Another thought … I’m almost afraid that when life does go back, I may be sad.  I will miss my husband being here ALL THE TIME, when at the beginning, quite frankly, that scared the crap outta me.  I’m afraid that all the conversations I’m having with my children, will go away … again.  I say again, because when you are at a certain stage with your children, you are driving them EVERYWHERE.  Those car ride coversations … ahhh, there really is nothing like them.  Once they get their license, they are driving themselves … All those little, but more than meaningful conversations, went away.  Now that we have all been back together, it’s been wonderful having those conversations again.  Having my son’s sweet, handsome face in my presence when he comes home from work, (yes … he is essential) has just been the light of my life.
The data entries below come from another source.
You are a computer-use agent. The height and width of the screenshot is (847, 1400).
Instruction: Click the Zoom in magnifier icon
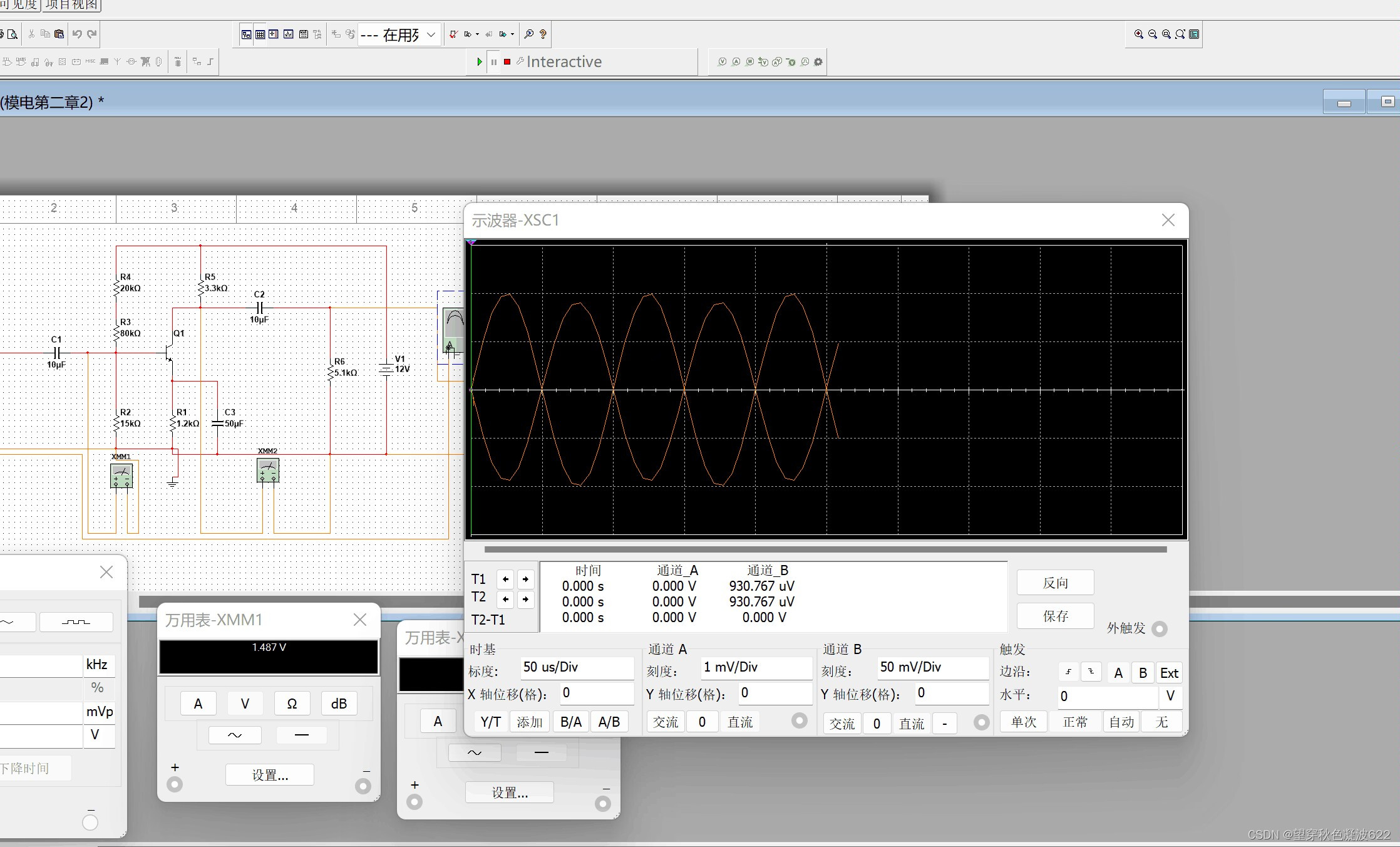1138,34
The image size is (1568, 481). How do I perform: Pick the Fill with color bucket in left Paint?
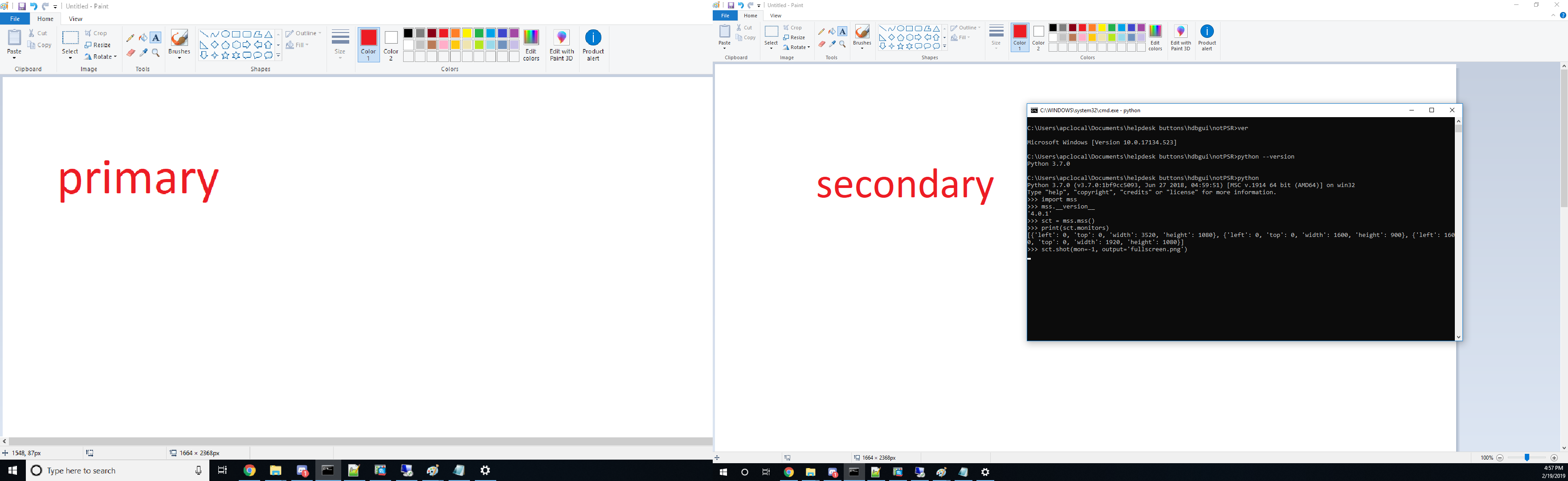pos(143,38)
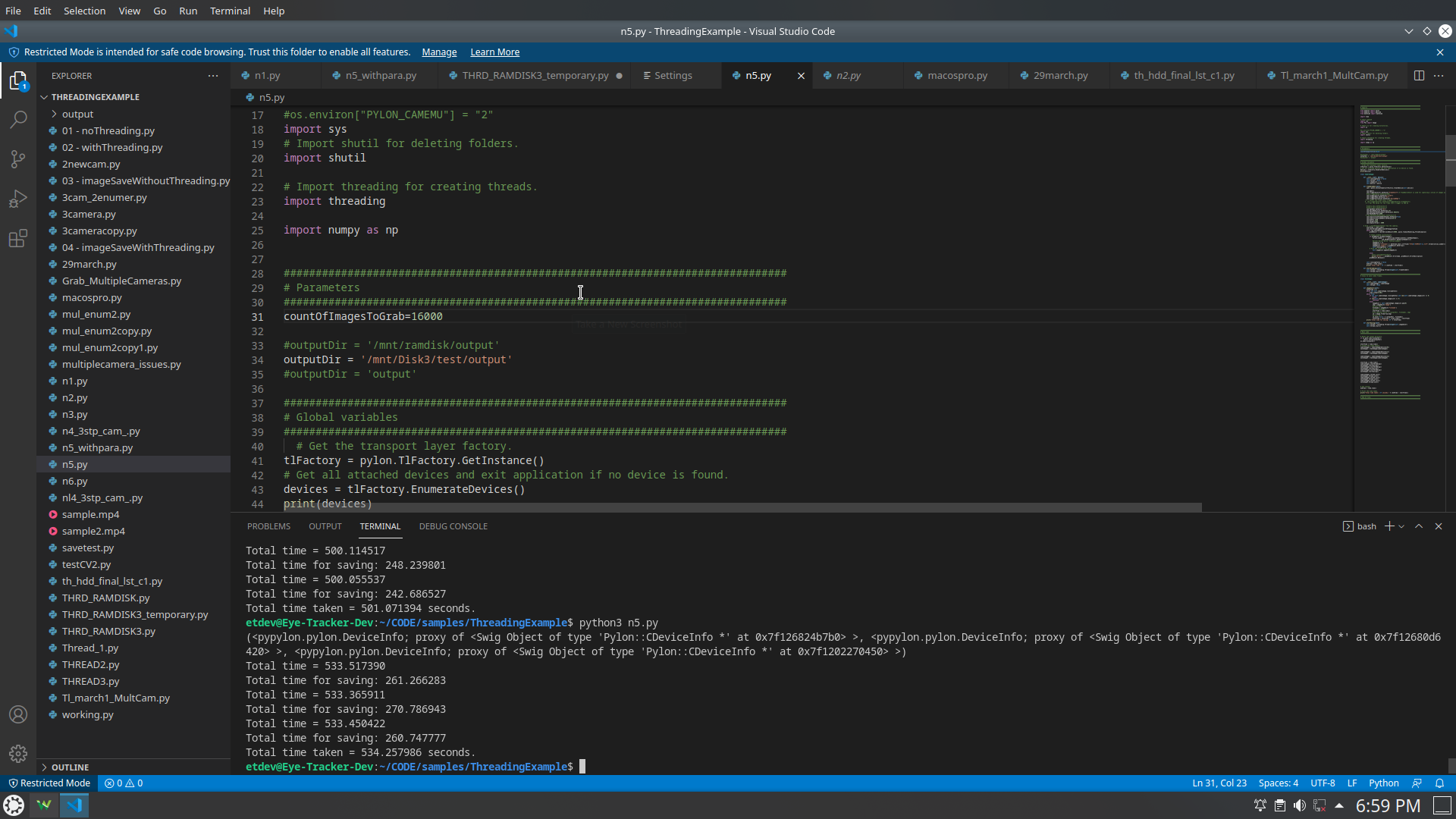Open the Search view in activity bar
The height and width of the screenshot is (819, 1456).
coord(18,120)
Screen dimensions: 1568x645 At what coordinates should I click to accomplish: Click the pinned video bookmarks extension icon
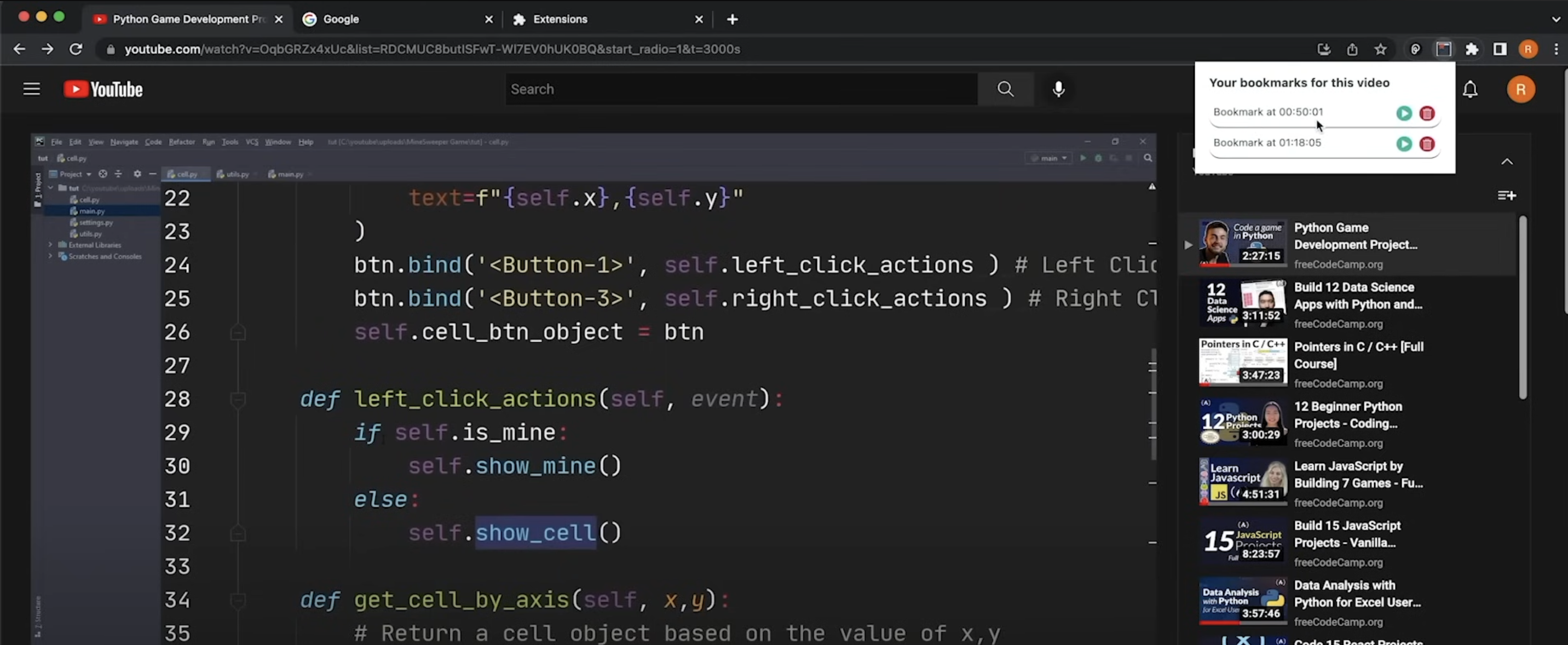point(1444,49)
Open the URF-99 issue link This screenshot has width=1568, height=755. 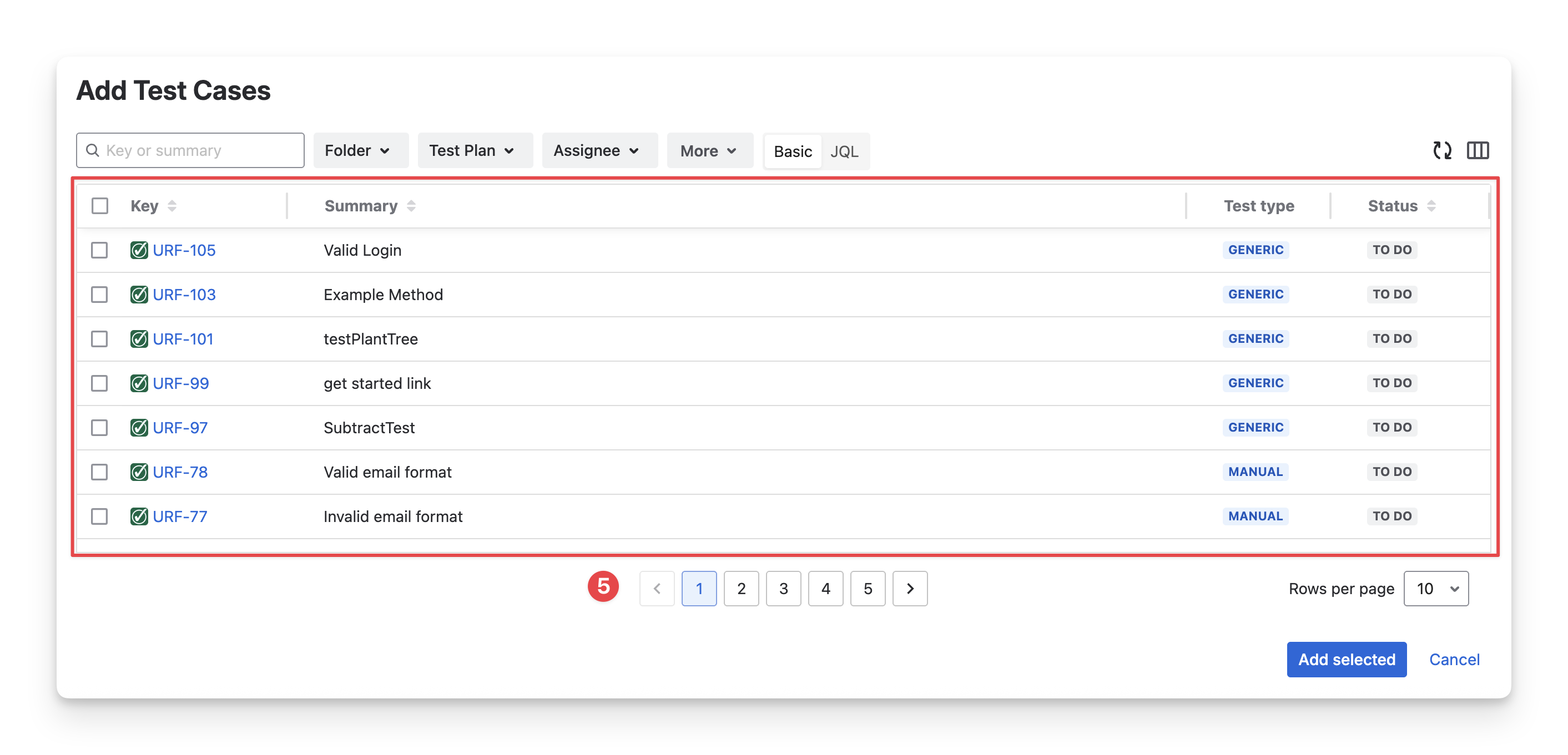pyautogui.click(x=181, y=383)
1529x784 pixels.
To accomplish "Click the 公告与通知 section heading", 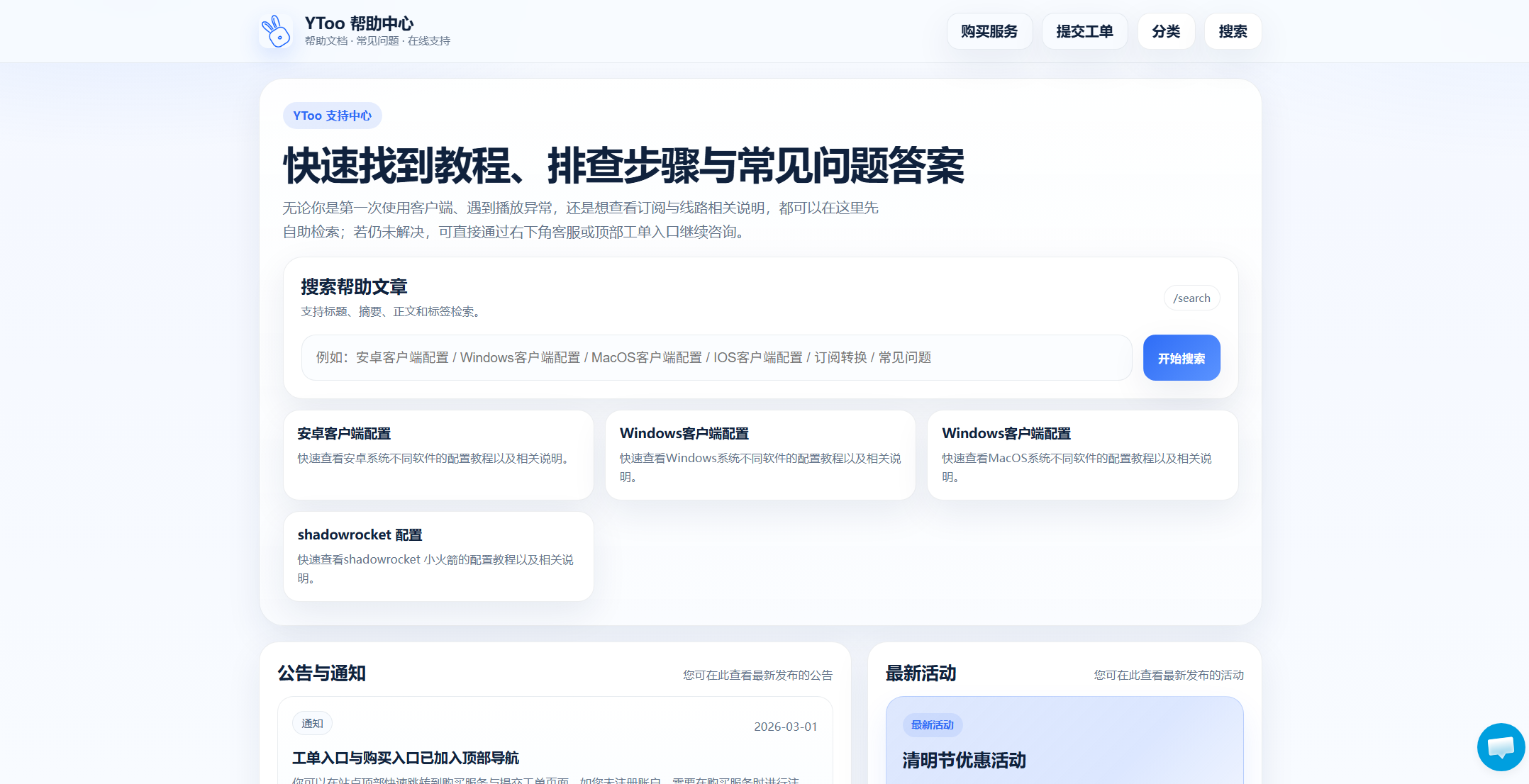I will coord(322,673).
Maybe I’m just getting older.  Feeling nostalgic.  Feeling the burn of kids growing too fast.  I needed to get these thoughts out on to paper.  I need for people to believe that everything will be okay.  It’s up to YOU to decide your future.  How you roll with your own friends and family.  I’m not here to judge anyone.  I’ve never been that person, anyhow.  You do you!  I’m ready to start our new normal.  I’m ready to hang around people again, in small doses, of course, but what I’m most ready for, and excited about, (and I promise you, this has been a long time coming), I’m ready to dedicate myself, a million percent, to making sure my kids feel the love they deserve.  There is nothing greater than feeling loved and appreciated.  I know that I’m already that person, but having lost, THE MOST IMPORTANT person in my life, almost two years ago, I haven’t really been the best version of me, that I know I AM!  I know this.  I accept this, and with this blog, comes the “new, OLD me“.

Thank you for taking the time to read this.

I hope it brings clarity to at least one person.